The memory of no English sovereign has been so execrated as that of Mary Tudor. For generations after her death her name, with its horrid epithet clinging round it like the shirt of Nessus, was a bugbear in thousands of Protestant homes. It is true that nearly 300 persons were burnt at the stake in her short reign. But she herself was more inclined to mercy than almost any of her predecessors on the throne. Stubbs speaks of her father's "holocausts" of victims. The persecution of Papists under Edward was not less rigorous than that of Protestants under Mary. When her record is compared with that of Philip of Spain, with his Council of Blood in the Netherlands, or of Charles IX. in France, she appears as an apostle of toleration. Why, then, has her memory been covered through centuries with scorn and obloquy?

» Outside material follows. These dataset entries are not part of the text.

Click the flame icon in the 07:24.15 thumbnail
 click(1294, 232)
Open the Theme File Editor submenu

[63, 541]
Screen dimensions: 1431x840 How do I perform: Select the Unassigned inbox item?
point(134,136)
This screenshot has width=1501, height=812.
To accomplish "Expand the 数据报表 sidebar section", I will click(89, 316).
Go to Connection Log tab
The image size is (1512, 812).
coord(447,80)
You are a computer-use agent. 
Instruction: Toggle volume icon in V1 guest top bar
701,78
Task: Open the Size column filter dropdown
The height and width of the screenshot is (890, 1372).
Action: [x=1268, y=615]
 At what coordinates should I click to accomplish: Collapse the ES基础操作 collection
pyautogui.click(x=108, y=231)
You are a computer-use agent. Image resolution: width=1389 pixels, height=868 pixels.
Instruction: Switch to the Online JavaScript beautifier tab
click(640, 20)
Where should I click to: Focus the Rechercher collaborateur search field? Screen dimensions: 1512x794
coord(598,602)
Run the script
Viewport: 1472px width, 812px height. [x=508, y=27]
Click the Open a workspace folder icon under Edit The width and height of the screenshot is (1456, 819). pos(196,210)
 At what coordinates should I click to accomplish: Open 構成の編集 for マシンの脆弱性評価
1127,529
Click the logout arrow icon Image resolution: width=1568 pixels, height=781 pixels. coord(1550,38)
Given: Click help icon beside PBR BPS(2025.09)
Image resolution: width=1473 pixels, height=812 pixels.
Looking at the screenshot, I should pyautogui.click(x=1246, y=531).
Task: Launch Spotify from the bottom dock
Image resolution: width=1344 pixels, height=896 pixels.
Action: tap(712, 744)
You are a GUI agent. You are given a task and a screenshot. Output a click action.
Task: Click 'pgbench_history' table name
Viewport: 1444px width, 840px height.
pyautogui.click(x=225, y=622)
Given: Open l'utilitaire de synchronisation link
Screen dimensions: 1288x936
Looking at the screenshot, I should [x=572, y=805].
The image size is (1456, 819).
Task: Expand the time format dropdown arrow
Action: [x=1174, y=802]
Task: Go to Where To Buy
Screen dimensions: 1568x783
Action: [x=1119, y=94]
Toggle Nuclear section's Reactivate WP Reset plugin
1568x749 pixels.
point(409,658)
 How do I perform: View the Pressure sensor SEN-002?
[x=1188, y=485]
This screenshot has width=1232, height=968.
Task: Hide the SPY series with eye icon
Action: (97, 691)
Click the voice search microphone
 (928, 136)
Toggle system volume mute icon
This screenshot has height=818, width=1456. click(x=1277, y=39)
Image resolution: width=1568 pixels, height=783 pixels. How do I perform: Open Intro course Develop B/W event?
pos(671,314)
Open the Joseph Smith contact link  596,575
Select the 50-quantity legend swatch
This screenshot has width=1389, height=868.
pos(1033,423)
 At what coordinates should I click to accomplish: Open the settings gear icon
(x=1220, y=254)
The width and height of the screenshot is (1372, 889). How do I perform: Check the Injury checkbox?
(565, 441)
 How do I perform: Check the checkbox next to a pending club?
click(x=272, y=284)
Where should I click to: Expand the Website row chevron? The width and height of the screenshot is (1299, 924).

Froude will have it that it was due to a national detestation of the crimes which were committed in the name of religion. Those who take a more detached view of history can find little evidence to support the assumption. The nation as a whole seemed to acquiesce in the persecution. The government was weak, there was no standing army, and Mary, like all the Tudors, rested her authority on popular sanction. Plots against her were few, and they were all easily suppressed. Parliament met regularly. It was not the submissive parliament of Henry VIII. It thwarted some of Mary's dearest projects. For some time it offered opposition to, if it did not actively resist, the Spanish marriage. It was inexorably opposed to the restitution of church property. It refused to alter the succession to the Crown as Mary wished. But it never remonstrated against the persecution of Protestants. It cheerfully revived the old acts for the burning of Lollard heretics. Froude suggests that Englishmen were aghast at the use to which they were afterwards put. But though parliament after parliament was summoned after the Smithfield fires had been lit, there was no sign of disapproval or of condemnation. When Edward died, there was an instantaneous return to Catholicism. When Mary died, Elizabeth had to walk warily in bringing about innovations in religion. Mary was crowned with the ceremonies of the Catholic Church. When Elizabeth was crowned, nearly all the bishops, including the "bloody" Bonner, attended, and the service of the mass was used. Harpsfield, the notorious Archdeacon of Canterbury, the last man to condemn heretics to the stake in England, publicly stated, weeks after the accession of Elizabeth, that there should be no change in religion. Later generations, judging events and characters by their own standard, have pitilessly condemned the Marian persecutions. The Englishmen of those days were not so squeamish or so indifferent.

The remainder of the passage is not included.